AIM: Return the lines below word for word, leaving out the pictures.

INPUT:
^^^^^^^^
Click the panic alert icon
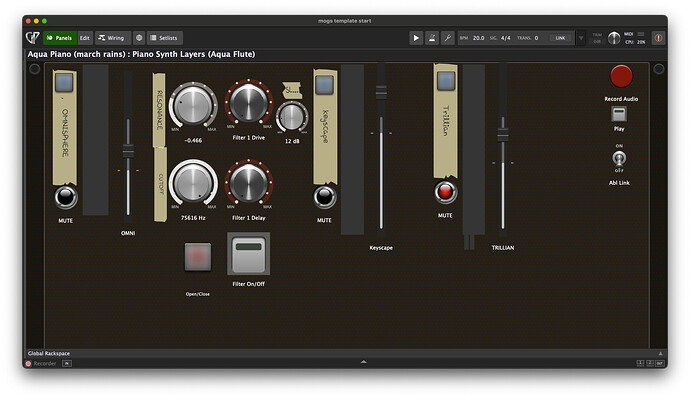The image size is (690, 397). click(x=658, y=38)
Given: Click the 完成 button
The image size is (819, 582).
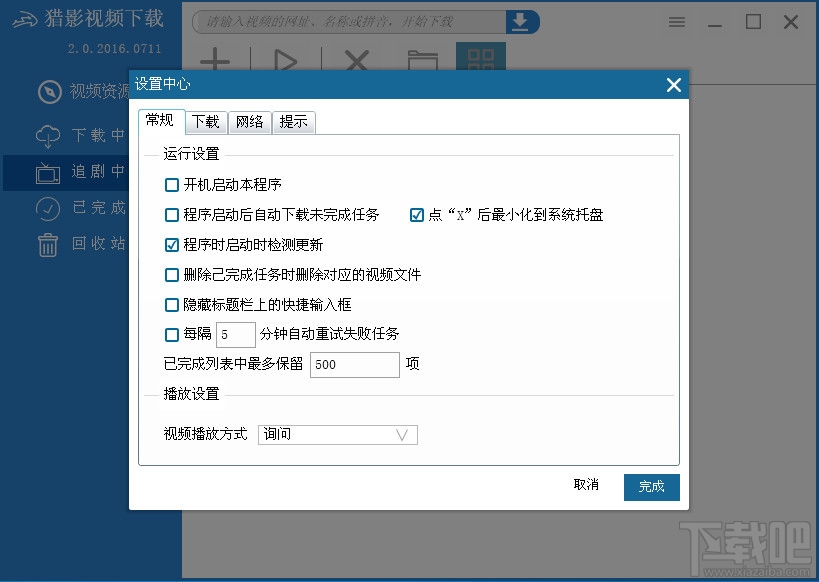Looking at the screenshot, I should click(x=651, y=487).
^^^^^^^^
RESPONSE FOR THIS EXERCISE:
Click the panic alert icon
The image size is (690, 397). click(x=658, y=38)
Given: Click the 完成 button
The image size is (819, 582).
Looking at the screenshot, I should click(x=651, y=487).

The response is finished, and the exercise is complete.